● **Instructions to follow**
Whenever a line of the entries below holds the string "agent", copy that line and return it.

Records drawn from a dataset
== == ==
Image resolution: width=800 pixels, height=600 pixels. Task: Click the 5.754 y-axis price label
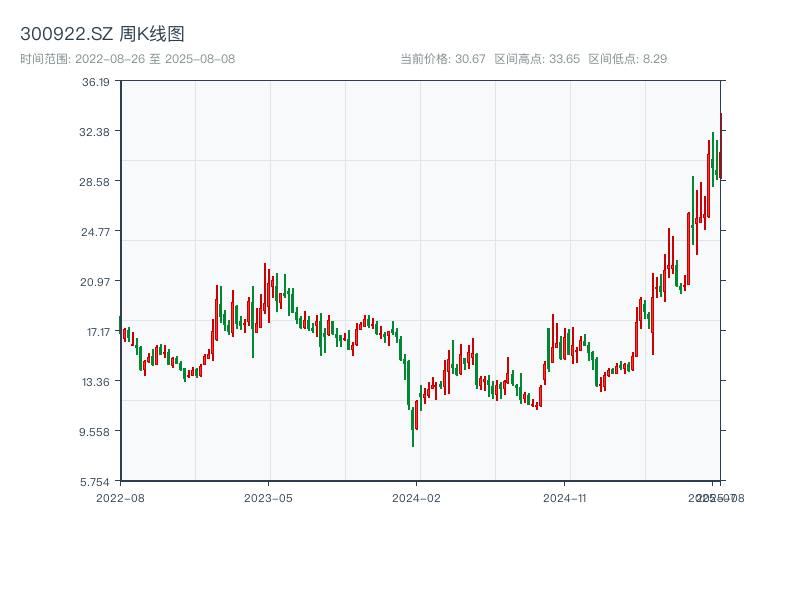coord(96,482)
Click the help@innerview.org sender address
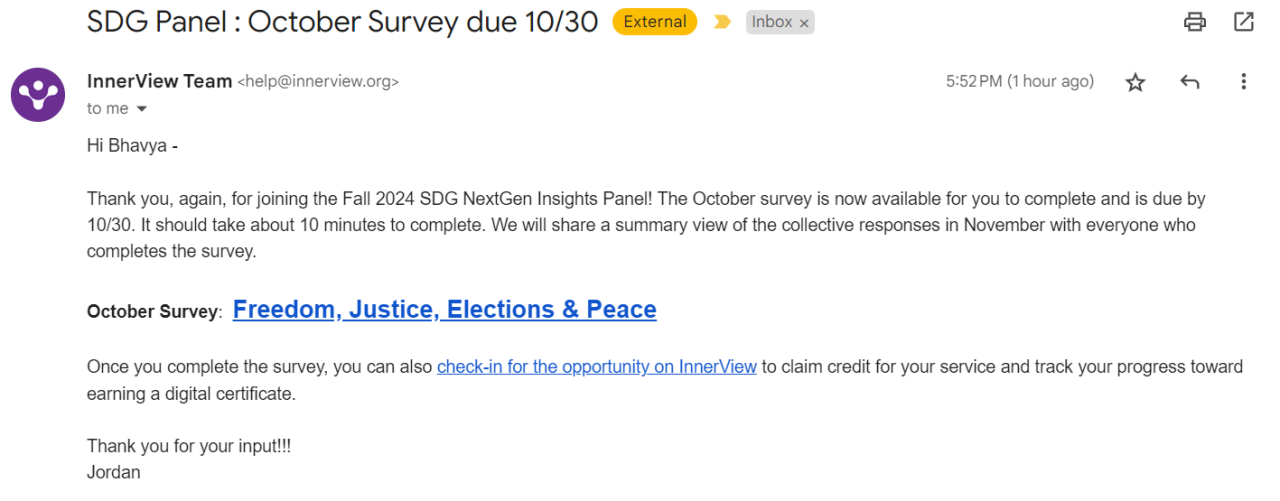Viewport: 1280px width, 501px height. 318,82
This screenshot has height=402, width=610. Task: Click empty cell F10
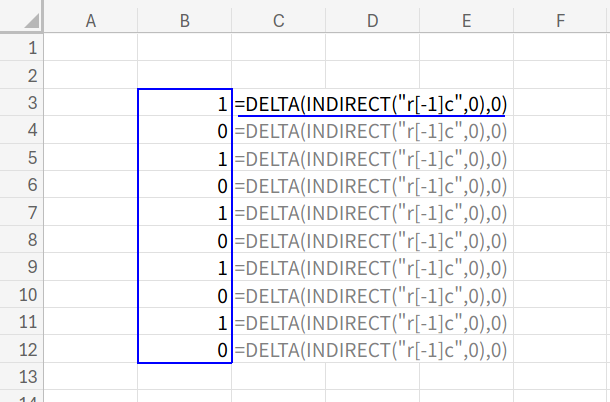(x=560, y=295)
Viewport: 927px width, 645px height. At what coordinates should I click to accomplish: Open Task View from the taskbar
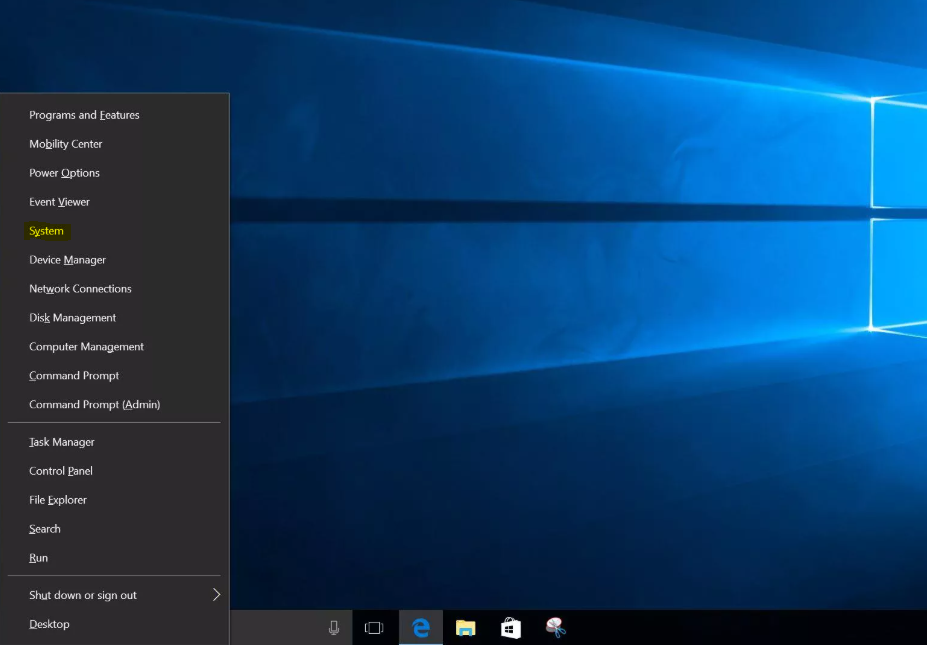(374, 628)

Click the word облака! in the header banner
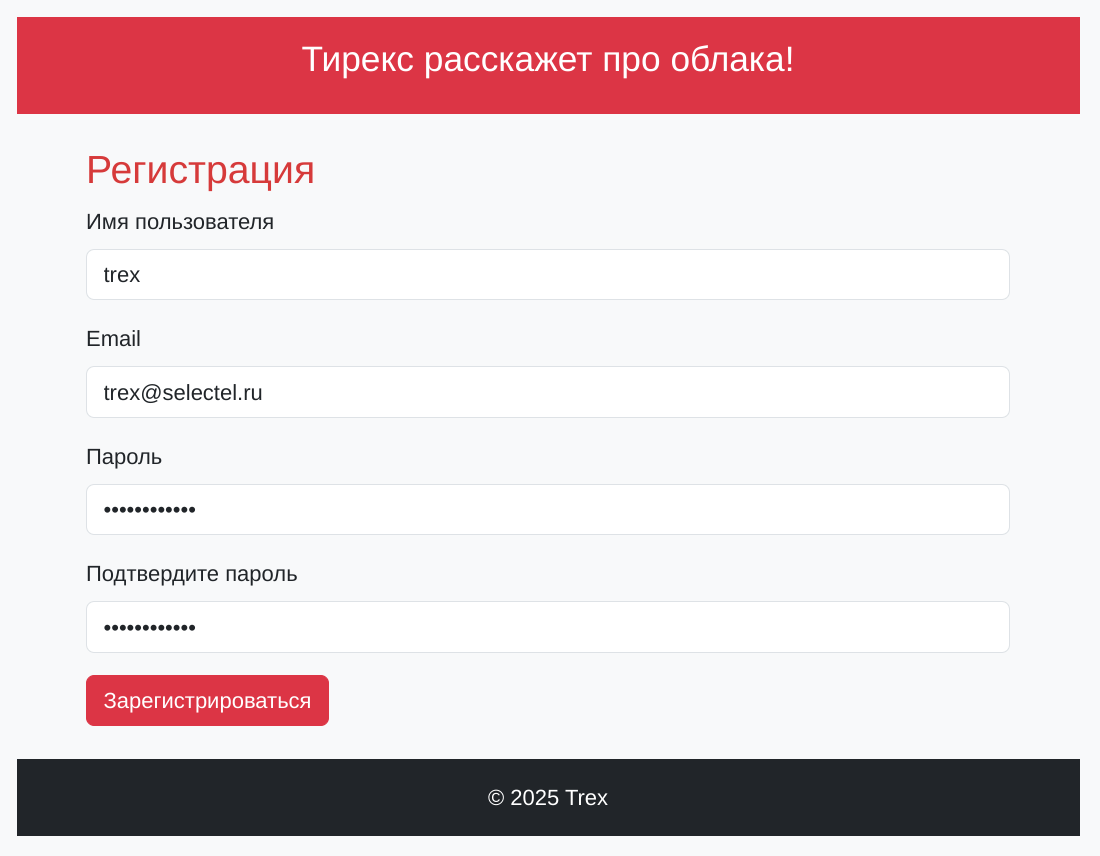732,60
== == ==
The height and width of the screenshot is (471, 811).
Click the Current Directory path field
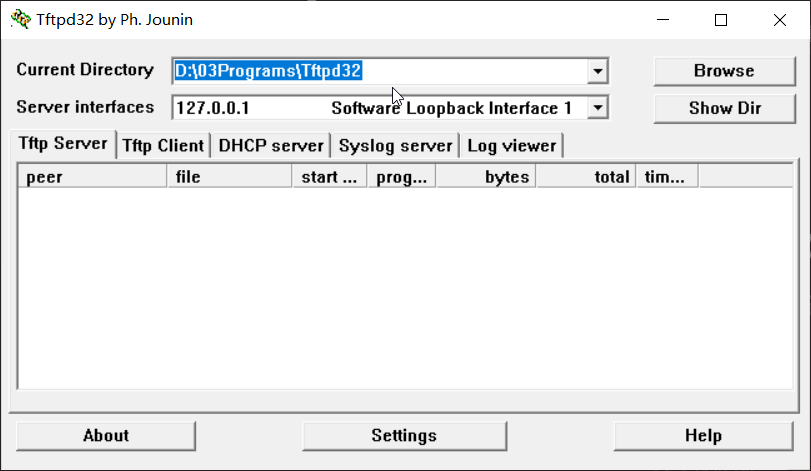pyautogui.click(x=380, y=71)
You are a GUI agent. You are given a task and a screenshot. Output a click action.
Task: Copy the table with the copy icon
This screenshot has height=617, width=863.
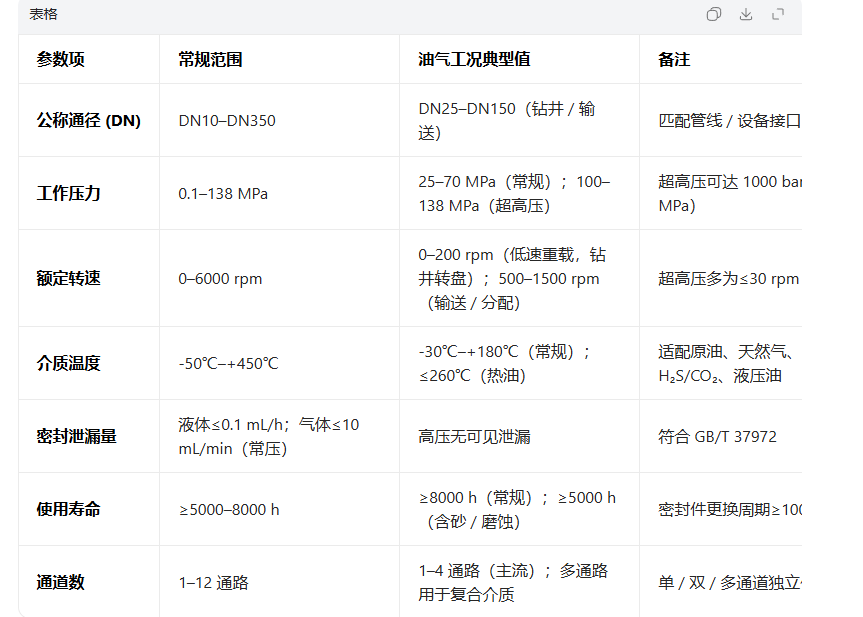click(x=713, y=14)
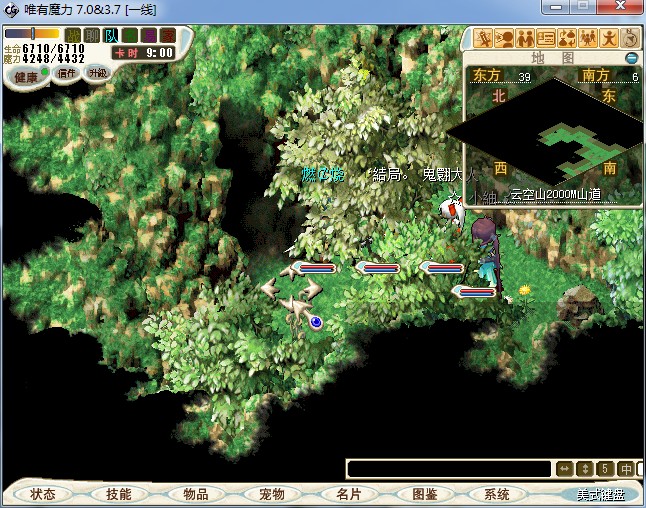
== == ==
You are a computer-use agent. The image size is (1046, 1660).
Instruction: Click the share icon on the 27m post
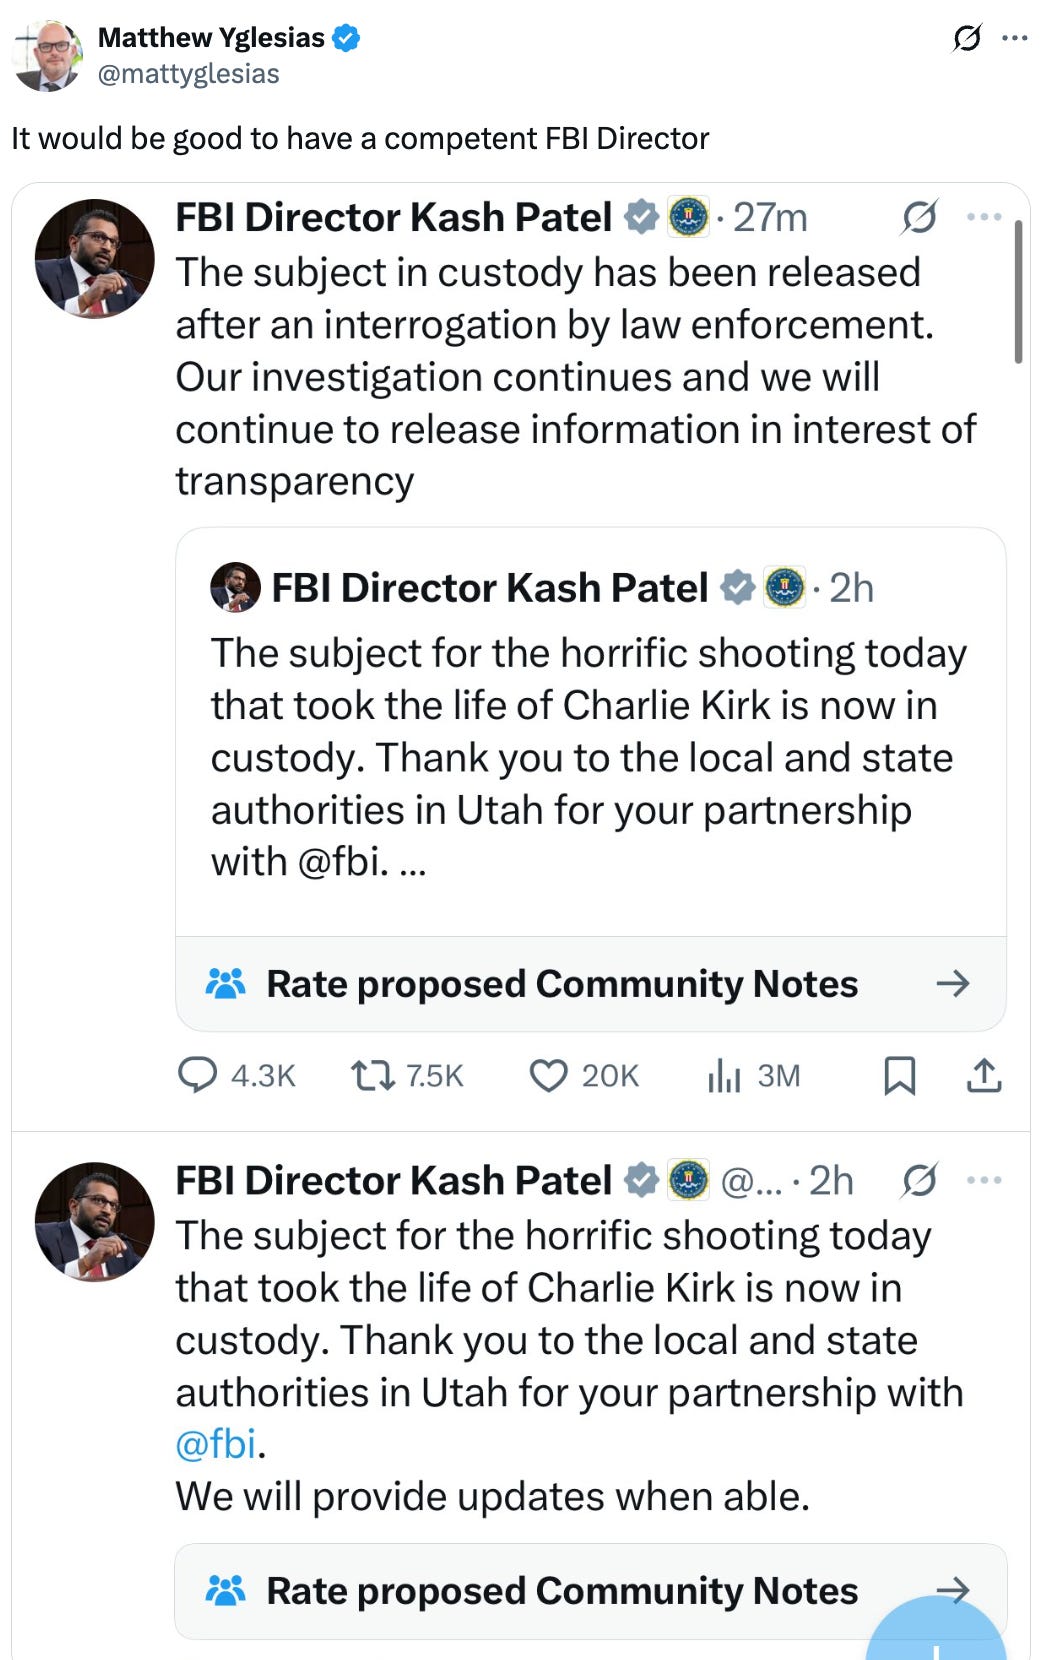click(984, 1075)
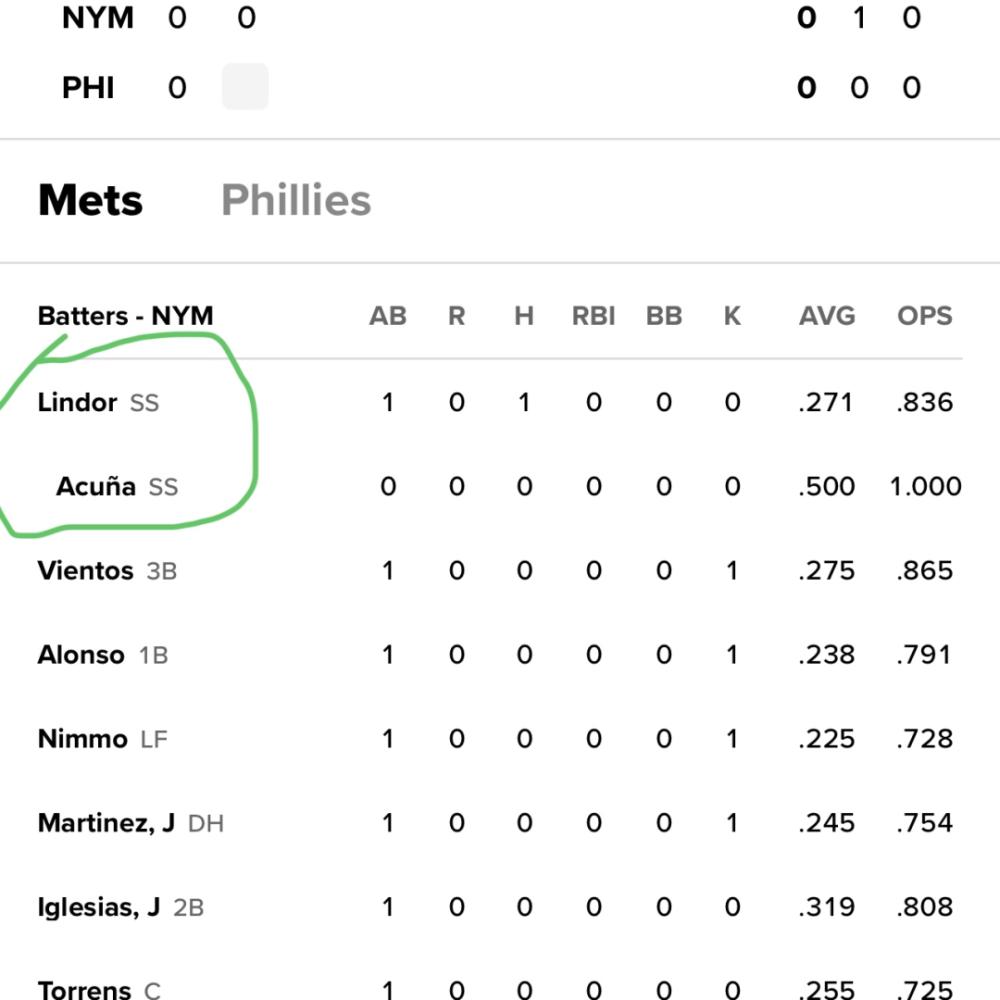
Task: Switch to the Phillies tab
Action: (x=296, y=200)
== == ==
● **Exercise answer**
You are a GUI agent. You are given a task and a screenshot. Output a click action.
You are a computer-use agent. The image size is (1046, 1660).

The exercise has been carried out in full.